**EXERCISE DIRECTIONS:** Every record is to be restated exactly, with nothing left out.

**INFORMATION PROVIDED:**
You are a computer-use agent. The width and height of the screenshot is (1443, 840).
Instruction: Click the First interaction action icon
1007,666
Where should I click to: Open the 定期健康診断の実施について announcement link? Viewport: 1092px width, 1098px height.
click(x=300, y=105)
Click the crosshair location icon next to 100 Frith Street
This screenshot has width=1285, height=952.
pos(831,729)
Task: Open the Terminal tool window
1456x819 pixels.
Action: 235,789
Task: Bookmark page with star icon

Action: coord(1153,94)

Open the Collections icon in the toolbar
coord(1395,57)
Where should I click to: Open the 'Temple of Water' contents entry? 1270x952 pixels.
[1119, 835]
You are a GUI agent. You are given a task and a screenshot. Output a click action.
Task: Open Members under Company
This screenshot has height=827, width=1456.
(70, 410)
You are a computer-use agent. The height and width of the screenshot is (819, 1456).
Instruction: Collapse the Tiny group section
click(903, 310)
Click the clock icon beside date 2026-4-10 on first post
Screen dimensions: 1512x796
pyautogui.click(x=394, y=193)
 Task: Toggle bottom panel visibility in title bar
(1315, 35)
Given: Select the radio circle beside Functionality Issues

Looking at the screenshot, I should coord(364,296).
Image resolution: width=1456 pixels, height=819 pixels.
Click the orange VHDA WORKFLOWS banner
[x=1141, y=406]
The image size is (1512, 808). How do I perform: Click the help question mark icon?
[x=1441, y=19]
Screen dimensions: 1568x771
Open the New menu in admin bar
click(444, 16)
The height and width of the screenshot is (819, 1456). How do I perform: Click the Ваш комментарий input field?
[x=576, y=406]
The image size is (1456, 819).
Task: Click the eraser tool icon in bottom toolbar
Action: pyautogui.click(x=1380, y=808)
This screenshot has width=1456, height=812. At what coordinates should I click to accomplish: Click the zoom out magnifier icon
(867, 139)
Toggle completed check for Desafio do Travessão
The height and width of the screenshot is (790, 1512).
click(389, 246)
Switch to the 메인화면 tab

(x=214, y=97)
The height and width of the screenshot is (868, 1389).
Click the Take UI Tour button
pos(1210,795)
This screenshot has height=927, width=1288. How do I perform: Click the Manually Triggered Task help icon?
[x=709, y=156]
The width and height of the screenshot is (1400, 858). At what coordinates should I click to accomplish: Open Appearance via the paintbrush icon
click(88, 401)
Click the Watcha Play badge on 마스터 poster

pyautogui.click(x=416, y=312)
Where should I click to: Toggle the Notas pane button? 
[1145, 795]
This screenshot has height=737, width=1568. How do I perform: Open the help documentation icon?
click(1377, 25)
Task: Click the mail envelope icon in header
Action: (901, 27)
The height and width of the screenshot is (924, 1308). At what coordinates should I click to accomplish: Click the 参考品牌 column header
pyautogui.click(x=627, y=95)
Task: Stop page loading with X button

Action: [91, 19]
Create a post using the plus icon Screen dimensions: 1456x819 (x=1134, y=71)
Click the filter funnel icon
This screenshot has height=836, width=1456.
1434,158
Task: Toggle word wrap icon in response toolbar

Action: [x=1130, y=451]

**SOLVED PROBLEM:**
You are a computer-use agent. The width and height of the screenshot is (1443, 840).
Instruction: Click the First interaction action icon
1007,666
Where should I click to: Open the 定期健康診断の実施について announcement link? Viewport: 1092px width, 1098px height.
click(x=300, y=105)
Click the crosshair location icon next to 100 Frith Street
This screenshot has width=1285, height=952.
pos(831,729)
Task: Open the Terminal tool window
1456x819 pixels.
Action: 235,789
Task: Bookmark page with star icon

Action: coord(1153,94)

Open the Collections icon in the toolbar
coord(1395,57)
Where should I click to: Open the 'Temple of Water' contents entry? 1270x952 pixels.
[1119, 835]
You are a GUI agent. You are given a task and a screenshot. Output a click action.
Task: Open Members under Company
This screenshot has height=827, width=1456.
(70, 410)
You are a computer-use agent. The height and width of the screenshot is (819, 1456).
Instruction: Collapse the Tiny group section
click(903, 310)
Click the clock icon beside date 2026-4-10 on first post
Screen dimensions: 1512x796
pyautogui.click(x=394, y=193)
 Task: Toggle bottom panel visibility in title bar
(1315, 35)
Given: Select the radio circle beside Functionality Issues

Looking at the screenshot, I should coord(364,296).
Image resolution: width=1456 pixels, height=819 pixels.
Click the orange VHDA WORKFLOWS banner
[x=1141, y=406]
The image size is (1512, 808). How do I perform: Click the help question mark icon?
[x=1441, y=19]
Screen dimensions: 1568x771
Open the New menu in admin bar
click(444, 16)
The height and width of the screenshot is (819, 1456). How do I perform: Click the Ваш комментарий input field?
[x=576, y=406]
The image size is (1456, 819).
Task: Click the eraser tool icon in bottom toolbar
Action: pyautogui.click(x=1380, y=808)
This screenshot has width=1456, height=812. At what coordinates should I click to accomplish: Click the zoom out magnifier icon
(867, 139)
Toggle completed check for Desafio do Travessão
The height and width of the screenshot is (790, 1512).
click(389, 246)
Switch to the 메인화면 tab

(x=214, y=97)
The height and width of the screenshot is (868, 1389).
Click the Take UI Tour button
pos(1210,795)
This screenshot has height=927, width=1288. How do I perform: Click the Manually Triggered Task help icon?
[x=709, y=156]
The width and height of the screenshot is (1400, 858). At what coordinates should I click to accomplish: Open Appearance via the paintbrush icon
click(88, 401)
Click the Watcha Play badge on 마스터 poster

pyautogui.click(x=416, y=312)
Where should I click to: Toggle the Notas pane button? 
[1145, 795]
This screenshot has height=737, width=1568. How do I perform: Open the help documentation icon?
click(1377, 25)
Task: Click the mail envelope icon in header
Action: (901, 27)
The height and width of the screenshot is (924, 1308). At what coordinates should I click to accomplish: Click the 参考品牌 column header
pyautogui.click(x=627, y=95)
Task: Stop page loading with X button

Action: [91, 19]
Create a post using the plus icon Screen dimensions: 1456x819 (x=1134, y=71)
Click the filter funnel icon
This screenshot has height=836, width=1456.
1434,158
Task: Toggle word wrap icon in response toolbar

Action: [x=1130, y=451]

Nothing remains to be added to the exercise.